The reported Fortnite flaws include a SQL injection, cross-site scripting (XSS) bug, a web application firewall bypass issue, and most importantly an OAuth account takeover vulnerability.
Full account takeover could be a nightmare, especially for players of such a hugely popular online game that has been played by 80 million users worldwide, and when a good Fortnite account has been sold on eBay for over $50,000.
The Fortnite game lets its players log in to their accounts using third-party Single Sign-On (SSO) providers, such as Facebook, Google, Xbox, and PlayStation accounts.
According to the researchers, the combination of cross-site scripting (XSS) flaw and a malicious redirect issue on the Epic Games’ subdomains allowed attackers to steal users’ authentication token just by tricking them into clicking a specially crafted web link.

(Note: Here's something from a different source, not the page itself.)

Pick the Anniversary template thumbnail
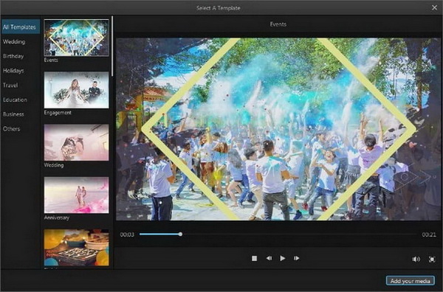This screenshot has height=292, width=443. [x=76, y=195]
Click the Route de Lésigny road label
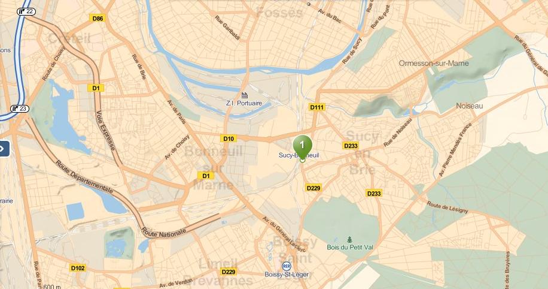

Once compromised, an attacker can then access players’ personal information, buy in-game virtual currencies, and purchase game equipment that would then be transferred to a separate account controlled by the attacker and resold.
“Users could well see huge purchases of in-game currency made on their credit cards with the attacker funneling that virtual currency to be sold for cash in the real world,” Check Point researchers explain in their blog post published today.
“After all, as mentioned above we have already seen similar scams operating on the back of Fortnite popularity.”
The attacker even could have access to all the victim’s in-game contacts and conversations held by the player and his friends during the game, which can then be abused to exploit the account owner’s privacy.
One of the Epic Games’ contained a SQL injection vulnerability, which if exploited, could have allowed attackers to identify which version of MySQL database was being used.[youtube https://www.youtube.com/watch?v=poQmRWWh45s]
Besides this, the researchers were also able to bypass the BIG-IP Application Security Manager (ASM) web application firewall system used by the Fortnite infrastructure to successfully execute the cross-site scripting attack against the user login process.
Check Point researchers notified Epic Games’ developer of the Fortnite vulnerabilities which the company fixed in mid-December.
Both Check Point and Epic Games recommend all Fortnite users to remain vigilant while exchanging any information digitally and to question the legitimacy of links to information available on the User Forum and other Fortnite websites.
To protect their accounts from being hijacked, players are also advised to enable two-factor authentication (2FA) which prompts users to enter a security code sent to their email upon logging into the Fortnite game.